GEO Power Brake Conversion for '60-'65 Falcon

Submitted by: Mark Dinzebach


This submission comes from Mark Dinzebach, who once suffered the failure of his single reservoir brake system.
He writes:

"If it happens once you won't want it to happen again. It happened in 1976 and it seems like yesterday. I had a rear wheel cylinder blow and didn't have time for the E-brake. I drove up on the curb and used a bench at a bus stop for brakes. It worked with minor damage, but I sure don't want to do it again. I've used a dual reservoir system since then. Luckily, no one was waiting for a bus at the time."
-- Mark


I have been told for years that to have power brakes in an early model Falcon, a single reservoir master cylinder had to be used. If I wanted a dual reservoir master cylinder for safety, I could not use a power booster. I could have one or the other, but not both on the same car.

I have came up with a way to have both without cutting the cowl brace or doing irreversible damage to the car. As an added benefit, this conversion does away with the troublesome pressure activated brake light switch on '60-'64 cars.

The secret is a Geo Metro/Suzuki Swift booster and master cylinder. These parts look remarkably similar to stock Falcon parts, fit well on a Falcon, and preform flawlessly. They are readably available, and they are cheap to buy.

Another benefit is that they use 3/16" brake line, the same size that is on the Falcon. I have put together a list of required parts and instructions for this conversion.
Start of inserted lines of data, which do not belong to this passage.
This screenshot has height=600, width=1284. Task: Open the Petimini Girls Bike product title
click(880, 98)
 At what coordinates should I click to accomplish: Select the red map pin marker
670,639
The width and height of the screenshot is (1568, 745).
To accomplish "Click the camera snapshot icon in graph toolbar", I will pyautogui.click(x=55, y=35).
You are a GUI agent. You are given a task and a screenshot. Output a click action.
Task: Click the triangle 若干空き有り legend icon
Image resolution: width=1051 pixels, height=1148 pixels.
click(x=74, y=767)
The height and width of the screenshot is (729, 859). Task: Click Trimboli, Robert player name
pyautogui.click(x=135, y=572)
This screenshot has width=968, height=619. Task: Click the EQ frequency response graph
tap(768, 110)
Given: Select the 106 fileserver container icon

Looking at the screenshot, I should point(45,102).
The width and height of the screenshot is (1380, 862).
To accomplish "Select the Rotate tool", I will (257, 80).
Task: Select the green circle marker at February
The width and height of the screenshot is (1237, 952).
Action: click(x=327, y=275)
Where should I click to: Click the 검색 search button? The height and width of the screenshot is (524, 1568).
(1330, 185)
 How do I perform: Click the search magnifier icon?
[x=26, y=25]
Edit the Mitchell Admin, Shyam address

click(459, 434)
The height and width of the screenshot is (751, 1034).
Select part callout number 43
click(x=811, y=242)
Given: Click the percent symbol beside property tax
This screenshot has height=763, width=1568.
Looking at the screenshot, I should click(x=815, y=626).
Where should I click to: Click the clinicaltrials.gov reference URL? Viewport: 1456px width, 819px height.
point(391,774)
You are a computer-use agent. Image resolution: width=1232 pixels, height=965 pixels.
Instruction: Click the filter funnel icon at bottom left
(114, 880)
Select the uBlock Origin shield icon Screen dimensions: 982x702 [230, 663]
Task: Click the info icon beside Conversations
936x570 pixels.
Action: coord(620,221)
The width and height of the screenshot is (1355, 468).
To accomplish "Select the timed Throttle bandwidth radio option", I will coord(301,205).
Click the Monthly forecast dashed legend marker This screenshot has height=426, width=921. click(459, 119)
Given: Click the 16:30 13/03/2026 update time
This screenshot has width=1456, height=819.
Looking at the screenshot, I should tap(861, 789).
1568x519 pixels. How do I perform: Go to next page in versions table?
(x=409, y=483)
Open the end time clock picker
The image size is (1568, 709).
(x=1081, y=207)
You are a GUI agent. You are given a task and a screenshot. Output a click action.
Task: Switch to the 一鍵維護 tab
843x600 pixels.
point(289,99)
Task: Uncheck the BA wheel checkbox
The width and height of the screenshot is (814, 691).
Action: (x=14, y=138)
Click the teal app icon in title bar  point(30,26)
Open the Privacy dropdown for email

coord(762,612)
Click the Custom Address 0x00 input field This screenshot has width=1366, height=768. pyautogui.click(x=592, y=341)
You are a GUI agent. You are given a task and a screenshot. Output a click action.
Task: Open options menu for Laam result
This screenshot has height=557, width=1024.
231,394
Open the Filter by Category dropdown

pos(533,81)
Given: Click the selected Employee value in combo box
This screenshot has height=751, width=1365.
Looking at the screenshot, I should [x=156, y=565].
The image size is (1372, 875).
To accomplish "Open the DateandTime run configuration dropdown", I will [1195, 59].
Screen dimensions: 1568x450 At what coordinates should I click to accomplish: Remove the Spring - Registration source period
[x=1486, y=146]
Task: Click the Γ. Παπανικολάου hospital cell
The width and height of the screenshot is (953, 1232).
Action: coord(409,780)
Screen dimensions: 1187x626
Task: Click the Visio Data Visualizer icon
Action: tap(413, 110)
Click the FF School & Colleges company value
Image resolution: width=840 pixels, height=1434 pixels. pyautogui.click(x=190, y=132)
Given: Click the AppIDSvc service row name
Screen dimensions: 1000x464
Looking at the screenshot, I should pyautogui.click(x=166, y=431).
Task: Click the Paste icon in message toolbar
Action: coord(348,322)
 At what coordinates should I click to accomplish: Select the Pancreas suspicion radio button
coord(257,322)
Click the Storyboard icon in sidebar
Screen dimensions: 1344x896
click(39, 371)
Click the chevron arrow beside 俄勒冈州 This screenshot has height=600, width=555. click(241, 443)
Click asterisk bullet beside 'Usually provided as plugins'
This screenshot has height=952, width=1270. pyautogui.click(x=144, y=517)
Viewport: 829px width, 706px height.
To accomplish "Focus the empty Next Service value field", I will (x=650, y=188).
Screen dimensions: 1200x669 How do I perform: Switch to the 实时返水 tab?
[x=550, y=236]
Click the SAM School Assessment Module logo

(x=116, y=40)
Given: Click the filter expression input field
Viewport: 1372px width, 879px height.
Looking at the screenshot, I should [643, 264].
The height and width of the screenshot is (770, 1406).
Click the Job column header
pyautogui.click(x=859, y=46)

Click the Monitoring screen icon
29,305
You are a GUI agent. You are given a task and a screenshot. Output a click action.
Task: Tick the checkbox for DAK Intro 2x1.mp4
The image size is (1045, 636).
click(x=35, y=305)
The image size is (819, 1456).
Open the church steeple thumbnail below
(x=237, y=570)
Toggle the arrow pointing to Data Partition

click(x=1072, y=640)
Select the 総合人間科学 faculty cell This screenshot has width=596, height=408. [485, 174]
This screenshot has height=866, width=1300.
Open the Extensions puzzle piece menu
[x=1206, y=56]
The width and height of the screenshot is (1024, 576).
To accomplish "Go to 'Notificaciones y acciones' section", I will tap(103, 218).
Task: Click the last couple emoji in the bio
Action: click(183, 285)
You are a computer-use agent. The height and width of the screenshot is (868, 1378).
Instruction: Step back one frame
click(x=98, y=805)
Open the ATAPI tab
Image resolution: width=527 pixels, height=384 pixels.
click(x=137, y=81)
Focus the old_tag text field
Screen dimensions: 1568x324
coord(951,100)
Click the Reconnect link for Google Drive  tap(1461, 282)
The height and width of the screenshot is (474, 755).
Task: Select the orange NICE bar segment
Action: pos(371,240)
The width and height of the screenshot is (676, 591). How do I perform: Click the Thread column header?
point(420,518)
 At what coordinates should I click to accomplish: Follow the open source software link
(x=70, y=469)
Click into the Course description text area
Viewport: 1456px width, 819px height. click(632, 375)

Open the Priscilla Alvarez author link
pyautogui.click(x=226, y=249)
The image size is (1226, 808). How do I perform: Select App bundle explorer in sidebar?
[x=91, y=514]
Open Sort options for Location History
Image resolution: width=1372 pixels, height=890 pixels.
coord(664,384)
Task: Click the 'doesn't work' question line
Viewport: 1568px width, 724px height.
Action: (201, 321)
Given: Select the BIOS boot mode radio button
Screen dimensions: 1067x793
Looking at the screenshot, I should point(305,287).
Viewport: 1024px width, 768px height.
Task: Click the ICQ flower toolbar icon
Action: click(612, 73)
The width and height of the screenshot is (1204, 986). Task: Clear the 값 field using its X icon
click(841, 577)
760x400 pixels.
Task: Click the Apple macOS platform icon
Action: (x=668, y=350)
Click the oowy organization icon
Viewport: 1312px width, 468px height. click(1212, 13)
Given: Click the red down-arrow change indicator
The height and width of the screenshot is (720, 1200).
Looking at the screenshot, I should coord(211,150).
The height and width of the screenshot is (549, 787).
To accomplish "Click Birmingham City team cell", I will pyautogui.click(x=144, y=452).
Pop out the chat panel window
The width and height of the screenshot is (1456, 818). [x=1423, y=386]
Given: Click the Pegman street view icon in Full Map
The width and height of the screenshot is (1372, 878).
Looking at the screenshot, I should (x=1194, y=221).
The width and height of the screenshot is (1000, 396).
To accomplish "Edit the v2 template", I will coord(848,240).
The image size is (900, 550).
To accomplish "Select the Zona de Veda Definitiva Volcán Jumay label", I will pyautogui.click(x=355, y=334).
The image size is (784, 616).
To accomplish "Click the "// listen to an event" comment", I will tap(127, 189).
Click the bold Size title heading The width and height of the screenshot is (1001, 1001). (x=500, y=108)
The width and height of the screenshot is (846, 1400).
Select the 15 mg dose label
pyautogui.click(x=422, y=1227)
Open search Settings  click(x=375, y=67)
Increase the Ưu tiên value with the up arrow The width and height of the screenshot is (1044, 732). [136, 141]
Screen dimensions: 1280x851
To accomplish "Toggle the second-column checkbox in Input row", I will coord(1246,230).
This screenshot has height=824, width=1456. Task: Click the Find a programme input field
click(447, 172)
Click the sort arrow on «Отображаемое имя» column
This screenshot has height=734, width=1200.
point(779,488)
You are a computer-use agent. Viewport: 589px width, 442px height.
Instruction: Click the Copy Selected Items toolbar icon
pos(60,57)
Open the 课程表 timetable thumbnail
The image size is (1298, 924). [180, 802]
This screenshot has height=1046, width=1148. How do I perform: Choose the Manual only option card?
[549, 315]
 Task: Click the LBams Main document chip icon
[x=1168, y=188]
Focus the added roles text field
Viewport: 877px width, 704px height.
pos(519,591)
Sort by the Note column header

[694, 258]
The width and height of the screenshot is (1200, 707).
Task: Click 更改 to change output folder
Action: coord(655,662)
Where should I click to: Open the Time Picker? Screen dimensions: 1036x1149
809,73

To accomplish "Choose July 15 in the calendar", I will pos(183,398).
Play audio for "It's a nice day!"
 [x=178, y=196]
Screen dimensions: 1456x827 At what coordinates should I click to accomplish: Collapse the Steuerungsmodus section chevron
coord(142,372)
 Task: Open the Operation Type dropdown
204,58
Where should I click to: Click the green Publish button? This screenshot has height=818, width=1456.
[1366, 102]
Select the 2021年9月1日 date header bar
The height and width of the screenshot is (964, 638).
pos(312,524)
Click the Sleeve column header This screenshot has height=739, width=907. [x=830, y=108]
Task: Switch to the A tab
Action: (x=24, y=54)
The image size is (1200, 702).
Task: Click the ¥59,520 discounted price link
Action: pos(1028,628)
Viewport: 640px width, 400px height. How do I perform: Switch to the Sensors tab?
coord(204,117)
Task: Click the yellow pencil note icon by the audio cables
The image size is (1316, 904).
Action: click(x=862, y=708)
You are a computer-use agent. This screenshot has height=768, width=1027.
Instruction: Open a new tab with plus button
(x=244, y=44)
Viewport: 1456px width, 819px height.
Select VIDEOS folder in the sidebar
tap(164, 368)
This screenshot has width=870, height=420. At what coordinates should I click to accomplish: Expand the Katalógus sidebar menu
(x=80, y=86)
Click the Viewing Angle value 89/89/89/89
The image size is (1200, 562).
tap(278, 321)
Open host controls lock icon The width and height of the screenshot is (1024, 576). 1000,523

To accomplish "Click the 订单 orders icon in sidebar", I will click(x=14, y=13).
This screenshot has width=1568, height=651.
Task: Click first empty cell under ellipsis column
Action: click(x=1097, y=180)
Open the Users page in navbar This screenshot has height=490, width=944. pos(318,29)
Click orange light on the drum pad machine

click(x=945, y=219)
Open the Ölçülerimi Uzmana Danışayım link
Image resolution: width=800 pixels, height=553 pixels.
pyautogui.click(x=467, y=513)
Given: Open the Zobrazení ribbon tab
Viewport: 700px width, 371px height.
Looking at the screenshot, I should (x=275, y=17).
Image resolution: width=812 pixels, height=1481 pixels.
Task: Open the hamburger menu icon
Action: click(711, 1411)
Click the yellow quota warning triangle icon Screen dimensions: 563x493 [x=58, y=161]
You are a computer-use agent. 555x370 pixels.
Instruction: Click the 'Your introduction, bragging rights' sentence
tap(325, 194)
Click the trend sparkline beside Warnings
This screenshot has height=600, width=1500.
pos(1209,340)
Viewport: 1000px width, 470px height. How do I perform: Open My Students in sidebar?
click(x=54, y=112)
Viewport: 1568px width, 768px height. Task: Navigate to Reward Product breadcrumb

This swap can be done in an afternoon for under $50.00, and will make a dramatic difference it the way your brakes feel. I have Granada disks on my '64 Ranchero; the pedal effort required to stop my truck is now comparable to a new vehicle.


Salvage Yard:
Brake booster/master cylinder from '89-'94 Geo Metro or Suzuki Swift.

Make sure to get the pin that attaches the booster to the pedal and the nuts that mount the booster to the fire wall. Also get the foam gasket that is on the fire wall. Trace this onto a piece of poster board to make a template for installing.

Auto Parts Store:
  1. (1) 3/16"x 2" cotter pin
  2. 2 feet of 3/8" vacuum hose
  3. (1) stop lamp switch ( Standard Ignition Part # SLS66)
  4. For '60-'64 cars: (1) male and one female "bullet style" wire connector
  5. For '65 cars: (2) male "spade" connectors
  6. (2) 3/8" x 1 1/4" bolts
  7. (12) 5/16" flat washers
  8. (1) 8" piece of 3/16" steel brake line
  9. (1) 3/16" brake line coupler
  10. 1 pint of brake fluid


  1. Disconnect battery.
    I know, everything starts out this way and usually for no reason. This time there is a reason.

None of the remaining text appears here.